* [REQUIRED ACTIONS]:
a - In the blog post about swearing, what questions did the friend's mum ask? List every one.
b - Carry the blog post about swearing forward from its last sentence, keeping the same voice.

Monday, February 23, 2009

The One About The Swearing

I do not wish to apologise in advance for the length of this post. It is all relevant and worthy of reading. Whether you choose to do so is, of course, another matter!

Last week I called something "funky cool" and the person I was talking to immediately assumed I had said "fucking cool". The fact is that to do so hadn't even occurred to me - worrying. It was looking like I may have been giving up my corner on swearing before I have even argued the case for it. But I could not let that happen, so today brings the long promised post on using words that are bloody rude...

I met a friend's mum over Christmas and when she heard my "story from dark to light" she asked me some fabulous questions. (Quite a pentecostal background btw.) They were:
1. Have you received the Holy Spirit yet?
2. Do you speak in tongues yet?
3. Have you stopped swearing yet?
I laughed so hard. I then tried to to explain why I didn't think no. 3 was necessarily a necessity... she told me that I would be convicted in time.

* [DATA BLOCK]:
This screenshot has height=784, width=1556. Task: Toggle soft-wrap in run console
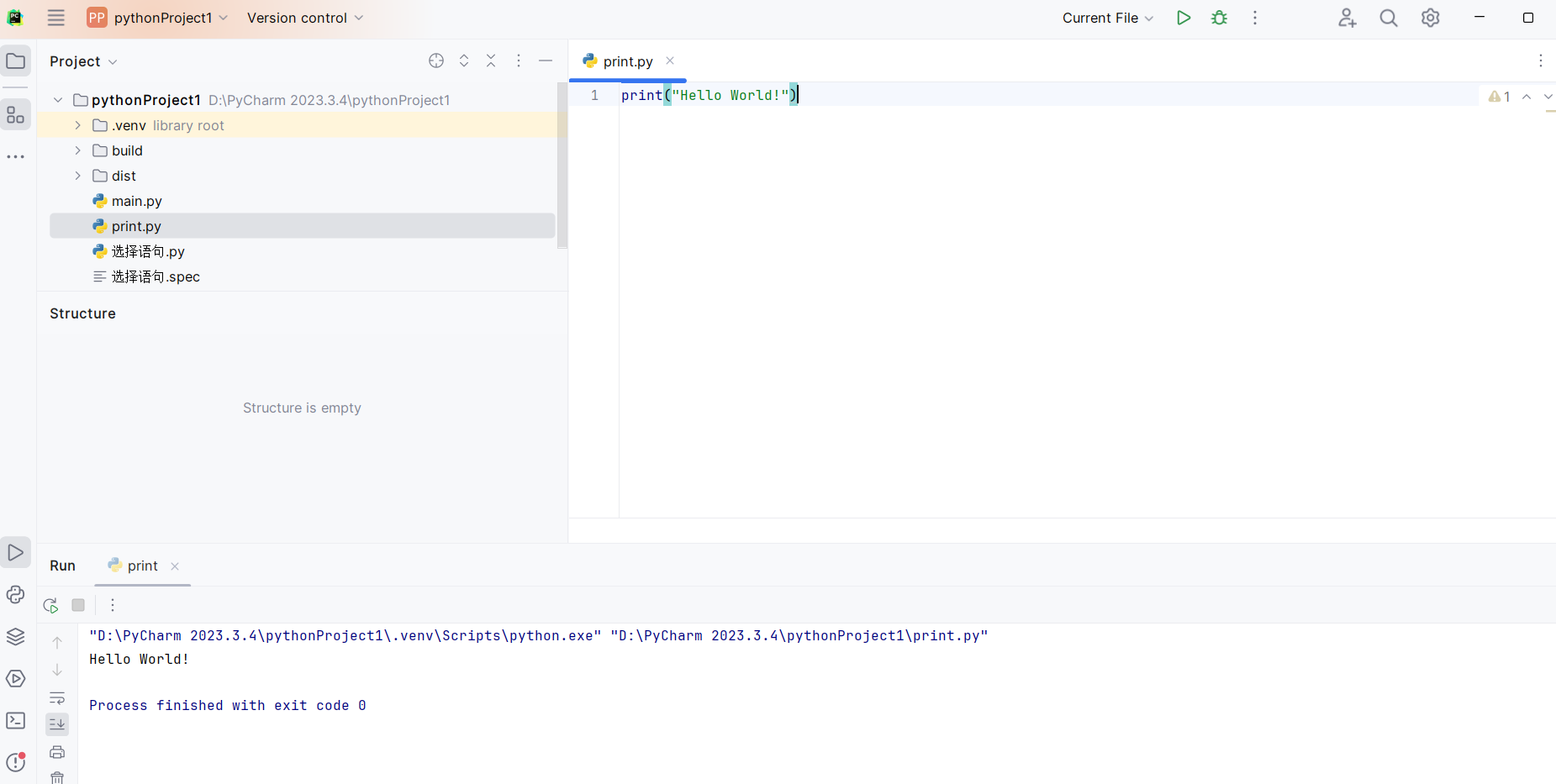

* [EXPECTED ANSWERS]:
a -
1. Have you received the Holy Spirit yet?
2. Do you speak in tongues yet?
3. Have you stopped swearing yet?

b -
The whole image of being changed when you become a Christian is an interesting one. Of course the point is that you are a new creation, standing in the grace of God. Things about life are going to look pretty different, the darker it was before the starker the change some may say. And I have talked a lot recently about how much I have changed. It's been fucking amazing actually, to look back and gasp in awe at the incredible effect knowing Jesus has had on my life.

But on the other hand, something cool one person said about it all was that I was utterly different yet more me than I had ever been. And one of the things about me was my creative linguistic expression. That and my desire and giftings for shocking other people.

Now. Don't hear that and think that my adamancy to explete stems purely from a willingness to be contentious. This has been something that has affected my interpretation of this issue but it has also been something that has been challenged as time goes by. From an early point of thinking it is hilarious to say that "God is fucking amazing" because I really felt that Christians were "stuck up their own arses" about swearing I have mellowed somewhat. In a way I wish I could still say that classic phrase but I feel more uncomfortable about it. Though I don't think it's the word so much as the capacity to belittle what I really think of God - making a point is not what praise should be about.

So, let me outline to you what I have discovered and pondered on as I make my journey from f'ing and blinding to slipping into alternative lingo without even realising.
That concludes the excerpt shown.